Obiettivo a.
Nell'articolo sulla morte di Viviana Delego, in quale ospedale è morta la donna?

Estratto della fonte.
- - - -
AGI - Accompagna i più piccoli al nido. Rispondi alle domande della più grande. Rimbocca le coperte a tutti e tre la sera. È la quotidianità di Giacomo Cofano, padre pacato e affettuoso, costretto a diventare anche “mammo” da quando, il 22 dicembre 2022, sua moglie Viviana Delego è morta nel dare alla luce due gemelli all’ospedale Perrino di Brindisi.
Emilia ed Edoardo oggi hanno quasi un anno e sorridono con la sorella più grande nelle foto insieme al padre che, da quando è rimasto vedovo, ha iniziato a raccontare sui social la sua “nuova vita” con tre bambini piccoli.
Viviana invece in quegli scatti non c’è più e Giacomo non smette di chiedere giustizia, soprattutto dopo che la Procura di Brindisi ha chiesto l’archiviazione del procedimento penale per omicidio colposo a carico di ignoti, aperto a seguito del decesso dell’insegnante fasanese.
Come si è sentito quando ha appreso dell’archiviazione?
- - - -
Obiettivo b.
Modifica i record, da quello che contiene "Screen dimensions: 1221x431" fino alla fine dei record compresa, sostituendo "Deposit" con "Withdrawal" e lasciando invariato tutto il resto. Riporta soltanto queste righe.
- - - -
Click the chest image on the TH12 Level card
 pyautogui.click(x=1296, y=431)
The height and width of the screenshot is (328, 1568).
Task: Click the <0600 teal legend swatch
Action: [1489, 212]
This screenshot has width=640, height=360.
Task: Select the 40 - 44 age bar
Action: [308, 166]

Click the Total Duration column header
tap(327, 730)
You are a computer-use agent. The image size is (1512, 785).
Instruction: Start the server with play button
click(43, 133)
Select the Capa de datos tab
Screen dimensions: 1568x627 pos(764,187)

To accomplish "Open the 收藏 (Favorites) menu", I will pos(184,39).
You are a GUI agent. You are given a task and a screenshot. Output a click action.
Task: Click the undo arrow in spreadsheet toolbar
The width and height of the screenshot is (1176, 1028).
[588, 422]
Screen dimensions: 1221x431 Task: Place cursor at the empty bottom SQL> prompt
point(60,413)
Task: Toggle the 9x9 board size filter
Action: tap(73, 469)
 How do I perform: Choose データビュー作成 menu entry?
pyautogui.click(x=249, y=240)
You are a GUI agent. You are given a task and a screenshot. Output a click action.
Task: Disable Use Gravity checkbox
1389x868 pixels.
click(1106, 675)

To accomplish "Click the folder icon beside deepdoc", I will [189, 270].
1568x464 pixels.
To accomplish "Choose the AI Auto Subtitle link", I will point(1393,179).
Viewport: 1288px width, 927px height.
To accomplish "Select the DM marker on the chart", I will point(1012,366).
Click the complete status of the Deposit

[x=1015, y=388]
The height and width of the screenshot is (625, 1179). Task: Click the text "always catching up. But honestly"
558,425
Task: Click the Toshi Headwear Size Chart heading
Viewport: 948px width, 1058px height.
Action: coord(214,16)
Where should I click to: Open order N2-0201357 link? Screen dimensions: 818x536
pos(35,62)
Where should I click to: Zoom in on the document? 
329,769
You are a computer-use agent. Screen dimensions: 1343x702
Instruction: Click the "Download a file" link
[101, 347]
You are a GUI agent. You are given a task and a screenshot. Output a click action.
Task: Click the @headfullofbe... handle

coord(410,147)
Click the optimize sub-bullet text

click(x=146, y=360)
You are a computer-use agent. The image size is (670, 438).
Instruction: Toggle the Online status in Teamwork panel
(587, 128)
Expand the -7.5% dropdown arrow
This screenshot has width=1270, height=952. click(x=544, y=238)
- - - -
Risposta completa a.
All'ospedale Perrino di Brindisi.

Risposta completa b.
Screen dimensions: 1221x431 Task: Place cursor at the empty bottom SQL> prompt
point(60,413)
Task: Toggle the 9x9 board size filter
Action: tap(73, 469)
 How do I perform: Choose データビュー作成 menu entry?
pyautogui.click(x=249, y=240)
You are a GUI agent. You are given a task and a screenshot. Output a click action.
Task: Disable Use Gravity checkbox
1389x868 pixels.
click(1106, 675)

To accomplish "Click the folder icon beside deepdoc", I will [189, 270].
1568x464 pixels.
To accomplish "Choose the AI Auto Subtitle link", I will point(1393,179).
Viewport: 1288px width, 927px height.
To accomplish "Select the DM marker on the chart", I will point(1012,366).
Click the complete status of the Withdrawal

[x=1015, y=388]
The height and width of the screenshot is (625, 1179). Task: Click the text "always catching up. But honestly"
558,425
Task: Click the Toshi Headwear Size Chart heading
Viewport: 948px width, 1058px height.
Action: coord(214,16)
Where should I click to: Open order N2-0201357 link? Screen dimensions: 818x536
pos(35,62)
Where should I click to: Zoom in on the document? 
329,769
You are a computer-use agent. Screen dimensions: 1343x702
Instruction: Click the "Download a file" link
[101, 347]
You are a GUI agent. You are given a task and a screenshot. Output a click action.
Task: Click the @headfullofbe... handle

coord(410,147)
Click the optimize sub-bullet text

click(x=146, y=360)
You are a computer-use agent. The image size is (670, 438).
Instruction: Toggle the Online status in Teamwork panel
(587, 128)
Expand the -7.5% dropdown arrow
This screenshot has width=1270, height=952. click(x=544, y=238)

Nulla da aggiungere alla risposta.